Statistical Learning for Data Science
About This Course
This is an introductory course in both the theory and applications of Statistical Machine Learning.
Data-driven decision-making has been enabled by the wide usage of a variety of statistical machine learning techniques. Smart use of data aids in improving profits in businesses, the quality of life of individuals, the performance of sports teams, and the way we network with each other.

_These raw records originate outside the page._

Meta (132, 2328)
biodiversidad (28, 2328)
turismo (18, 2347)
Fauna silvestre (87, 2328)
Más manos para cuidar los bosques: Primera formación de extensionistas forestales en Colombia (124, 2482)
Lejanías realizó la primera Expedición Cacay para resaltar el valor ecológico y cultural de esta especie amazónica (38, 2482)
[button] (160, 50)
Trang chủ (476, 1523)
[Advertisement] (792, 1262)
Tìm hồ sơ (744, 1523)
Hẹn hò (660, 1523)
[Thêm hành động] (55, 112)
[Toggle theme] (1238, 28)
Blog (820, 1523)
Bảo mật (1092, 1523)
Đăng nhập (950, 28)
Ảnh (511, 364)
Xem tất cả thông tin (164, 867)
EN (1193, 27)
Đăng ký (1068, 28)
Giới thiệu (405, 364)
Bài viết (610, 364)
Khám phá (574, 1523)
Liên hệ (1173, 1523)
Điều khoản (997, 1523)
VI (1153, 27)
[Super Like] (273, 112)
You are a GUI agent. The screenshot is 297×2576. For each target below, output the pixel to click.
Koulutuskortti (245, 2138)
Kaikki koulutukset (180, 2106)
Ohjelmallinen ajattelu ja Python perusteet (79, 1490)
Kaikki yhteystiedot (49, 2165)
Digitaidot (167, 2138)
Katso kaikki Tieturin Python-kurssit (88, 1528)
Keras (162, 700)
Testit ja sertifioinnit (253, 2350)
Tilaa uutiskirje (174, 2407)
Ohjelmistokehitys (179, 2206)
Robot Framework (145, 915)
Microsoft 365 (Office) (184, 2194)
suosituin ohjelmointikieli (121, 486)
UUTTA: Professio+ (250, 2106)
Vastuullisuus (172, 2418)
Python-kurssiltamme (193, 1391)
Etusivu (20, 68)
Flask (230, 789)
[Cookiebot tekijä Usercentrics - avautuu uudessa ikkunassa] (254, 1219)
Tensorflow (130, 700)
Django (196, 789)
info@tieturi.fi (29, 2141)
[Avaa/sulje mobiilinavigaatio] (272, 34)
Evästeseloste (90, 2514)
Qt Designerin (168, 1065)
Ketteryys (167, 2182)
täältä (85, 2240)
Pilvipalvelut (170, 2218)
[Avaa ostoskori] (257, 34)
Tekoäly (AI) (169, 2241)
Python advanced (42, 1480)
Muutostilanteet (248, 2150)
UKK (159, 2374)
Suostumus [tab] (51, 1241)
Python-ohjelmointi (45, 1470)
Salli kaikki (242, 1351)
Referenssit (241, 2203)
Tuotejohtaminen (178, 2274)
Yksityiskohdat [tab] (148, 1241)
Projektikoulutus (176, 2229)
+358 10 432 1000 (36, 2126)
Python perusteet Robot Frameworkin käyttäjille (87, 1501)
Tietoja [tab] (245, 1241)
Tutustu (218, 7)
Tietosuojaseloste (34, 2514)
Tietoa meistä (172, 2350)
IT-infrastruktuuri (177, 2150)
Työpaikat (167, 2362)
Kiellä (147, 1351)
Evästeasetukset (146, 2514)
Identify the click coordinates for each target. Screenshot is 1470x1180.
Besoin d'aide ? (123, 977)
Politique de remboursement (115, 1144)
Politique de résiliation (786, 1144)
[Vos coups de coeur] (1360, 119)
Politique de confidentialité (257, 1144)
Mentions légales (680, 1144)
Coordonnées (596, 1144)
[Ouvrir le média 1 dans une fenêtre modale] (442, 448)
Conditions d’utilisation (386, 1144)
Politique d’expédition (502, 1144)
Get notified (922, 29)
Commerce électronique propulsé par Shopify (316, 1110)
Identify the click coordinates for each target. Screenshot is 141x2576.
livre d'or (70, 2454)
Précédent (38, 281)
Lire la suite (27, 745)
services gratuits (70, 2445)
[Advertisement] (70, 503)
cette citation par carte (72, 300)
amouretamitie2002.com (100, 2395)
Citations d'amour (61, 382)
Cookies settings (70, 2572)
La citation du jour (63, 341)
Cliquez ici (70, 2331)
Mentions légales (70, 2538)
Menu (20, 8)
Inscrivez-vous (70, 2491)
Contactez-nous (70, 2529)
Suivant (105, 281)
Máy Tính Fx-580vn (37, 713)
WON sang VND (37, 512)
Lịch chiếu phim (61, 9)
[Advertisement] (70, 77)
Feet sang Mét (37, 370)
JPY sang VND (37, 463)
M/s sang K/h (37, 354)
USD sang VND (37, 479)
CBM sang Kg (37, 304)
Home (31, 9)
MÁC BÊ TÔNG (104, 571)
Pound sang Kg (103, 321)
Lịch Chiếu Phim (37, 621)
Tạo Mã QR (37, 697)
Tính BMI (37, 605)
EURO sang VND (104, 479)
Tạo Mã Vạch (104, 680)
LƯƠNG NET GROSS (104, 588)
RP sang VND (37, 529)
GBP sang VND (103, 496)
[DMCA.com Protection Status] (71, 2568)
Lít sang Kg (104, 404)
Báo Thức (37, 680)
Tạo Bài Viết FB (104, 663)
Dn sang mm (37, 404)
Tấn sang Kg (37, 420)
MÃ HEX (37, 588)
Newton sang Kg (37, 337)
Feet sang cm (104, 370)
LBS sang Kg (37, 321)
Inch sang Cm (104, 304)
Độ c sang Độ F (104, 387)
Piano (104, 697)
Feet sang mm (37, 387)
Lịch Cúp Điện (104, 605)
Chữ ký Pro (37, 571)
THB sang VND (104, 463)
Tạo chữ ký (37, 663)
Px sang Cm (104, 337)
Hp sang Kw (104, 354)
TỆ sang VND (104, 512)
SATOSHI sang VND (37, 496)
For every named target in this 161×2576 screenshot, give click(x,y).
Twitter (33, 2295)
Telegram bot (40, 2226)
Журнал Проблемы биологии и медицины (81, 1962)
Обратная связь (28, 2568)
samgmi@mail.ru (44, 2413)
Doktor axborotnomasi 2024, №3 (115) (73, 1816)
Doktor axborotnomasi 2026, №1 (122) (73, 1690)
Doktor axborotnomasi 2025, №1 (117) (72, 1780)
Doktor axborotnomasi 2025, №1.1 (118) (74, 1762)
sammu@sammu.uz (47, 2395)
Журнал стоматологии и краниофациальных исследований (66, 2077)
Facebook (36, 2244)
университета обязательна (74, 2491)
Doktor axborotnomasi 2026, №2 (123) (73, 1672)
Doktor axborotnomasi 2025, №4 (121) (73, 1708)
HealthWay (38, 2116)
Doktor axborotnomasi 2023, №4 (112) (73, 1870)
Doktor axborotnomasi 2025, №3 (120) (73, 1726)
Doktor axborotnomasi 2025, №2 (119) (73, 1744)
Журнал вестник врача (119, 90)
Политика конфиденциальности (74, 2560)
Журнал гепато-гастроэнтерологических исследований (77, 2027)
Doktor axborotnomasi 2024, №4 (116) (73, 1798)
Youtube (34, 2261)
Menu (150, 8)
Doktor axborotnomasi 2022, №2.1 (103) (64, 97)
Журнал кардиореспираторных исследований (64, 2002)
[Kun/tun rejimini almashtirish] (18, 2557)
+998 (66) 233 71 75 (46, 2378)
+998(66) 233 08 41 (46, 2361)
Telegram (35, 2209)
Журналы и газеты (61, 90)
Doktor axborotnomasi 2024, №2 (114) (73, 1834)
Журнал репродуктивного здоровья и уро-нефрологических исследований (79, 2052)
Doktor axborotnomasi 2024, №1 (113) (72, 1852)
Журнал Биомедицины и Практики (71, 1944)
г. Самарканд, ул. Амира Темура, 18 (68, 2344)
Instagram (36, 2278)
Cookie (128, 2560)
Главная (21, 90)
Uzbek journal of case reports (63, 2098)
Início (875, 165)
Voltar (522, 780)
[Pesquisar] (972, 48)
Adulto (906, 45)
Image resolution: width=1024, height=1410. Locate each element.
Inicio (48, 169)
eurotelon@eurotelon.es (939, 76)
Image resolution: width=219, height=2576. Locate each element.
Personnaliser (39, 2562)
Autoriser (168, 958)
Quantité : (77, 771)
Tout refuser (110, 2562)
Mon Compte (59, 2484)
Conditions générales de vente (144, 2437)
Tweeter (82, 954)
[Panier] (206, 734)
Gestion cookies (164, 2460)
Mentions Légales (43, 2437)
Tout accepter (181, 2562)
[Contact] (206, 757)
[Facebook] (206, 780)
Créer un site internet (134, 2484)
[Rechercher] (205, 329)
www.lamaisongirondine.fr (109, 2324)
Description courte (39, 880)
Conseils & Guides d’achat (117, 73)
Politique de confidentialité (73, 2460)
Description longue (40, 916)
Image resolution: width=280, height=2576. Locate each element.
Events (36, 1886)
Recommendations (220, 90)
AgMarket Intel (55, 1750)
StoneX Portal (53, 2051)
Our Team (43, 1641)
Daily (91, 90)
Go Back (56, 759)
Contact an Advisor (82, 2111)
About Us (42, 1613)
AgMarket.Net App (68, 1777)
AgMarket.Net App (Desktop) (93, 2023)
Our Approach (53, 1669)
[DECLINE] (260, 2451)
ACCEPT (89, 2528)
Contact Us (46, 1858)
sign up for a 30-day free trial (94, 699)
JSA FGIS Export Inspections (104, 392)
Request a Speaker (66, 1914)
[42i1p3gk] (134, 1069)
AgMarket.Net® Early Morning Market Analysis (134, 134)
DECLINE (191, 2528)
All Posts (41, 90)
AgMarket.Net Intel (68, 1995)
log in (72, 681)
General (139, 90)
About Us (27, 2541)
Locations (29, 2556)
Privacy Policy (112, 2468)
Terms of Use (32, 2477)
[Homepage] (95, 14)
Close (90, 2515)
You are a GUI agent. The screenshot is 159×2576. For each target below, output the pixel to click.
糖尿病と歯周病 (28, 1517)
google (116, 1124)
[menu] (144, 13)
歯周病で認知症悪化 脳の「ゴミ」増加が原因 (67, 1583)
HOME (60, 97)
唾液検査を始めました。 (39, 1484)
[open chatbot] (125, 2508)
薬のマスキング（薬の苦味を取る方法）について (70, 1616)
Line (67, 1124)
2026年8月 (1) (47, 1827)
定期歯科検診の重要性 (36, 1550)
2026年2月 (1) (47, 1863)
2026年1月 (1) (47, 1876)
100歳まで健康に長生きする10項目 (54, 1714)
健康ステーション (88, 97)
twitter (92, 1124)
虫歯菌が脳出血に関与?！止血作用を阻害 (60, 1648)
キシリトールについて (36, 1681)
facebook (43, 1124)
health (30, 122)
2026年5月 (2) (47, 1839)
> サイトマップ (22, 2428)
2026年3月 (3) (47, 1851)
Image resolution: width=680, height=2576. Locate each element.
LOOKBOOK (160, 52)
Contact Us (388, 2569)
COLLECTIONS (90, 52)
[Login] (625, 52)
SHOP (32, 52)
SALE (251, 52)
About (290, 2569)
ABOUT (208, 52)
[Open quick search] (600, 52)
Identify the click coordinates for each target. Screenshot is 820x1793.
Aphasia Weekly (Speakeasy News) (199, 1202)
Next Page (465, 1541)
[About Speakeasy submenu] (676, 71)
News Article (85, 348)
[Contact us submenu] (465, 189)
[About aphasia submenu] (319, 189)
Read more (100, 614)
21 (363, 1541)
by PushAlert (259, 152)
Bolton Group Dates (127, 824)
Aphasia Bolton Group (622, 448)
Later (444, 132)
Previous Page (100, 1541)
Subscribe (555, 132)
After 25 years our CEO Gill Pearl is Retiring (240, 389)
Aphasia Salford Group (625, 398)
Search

The course will expose students to real world examples of how machine learning methods are being used, as well as provide the fundamentals behind the working of such methods. We will particularly address empirical risk minimization, linear and logistic regression, discrete choice models, nonparametric inference, model selection in high dimensions, classification and regression trees, random forests, clustering, ensemble learning, and multiple testing. The course will include additional topics of active learning, differential privacy, and ethical concerns in data analytics. We will use the statistical software R for implementing the algorithms taught in class.
What You'll Learn
2. Describe data effectively, predict future outcomes, and prescribe decisions using the machine learning tools.
3. Understand and apply fundamental concepts of statistical machine learning including empirical risk minimization, linear and logistic regression, model selection, clustering, ensemble learning, learning in high-dimensions and multiple testing.
Entry Requirements
Students should have a basic understanding of linear algebra, calculus, and basic probability and statistics.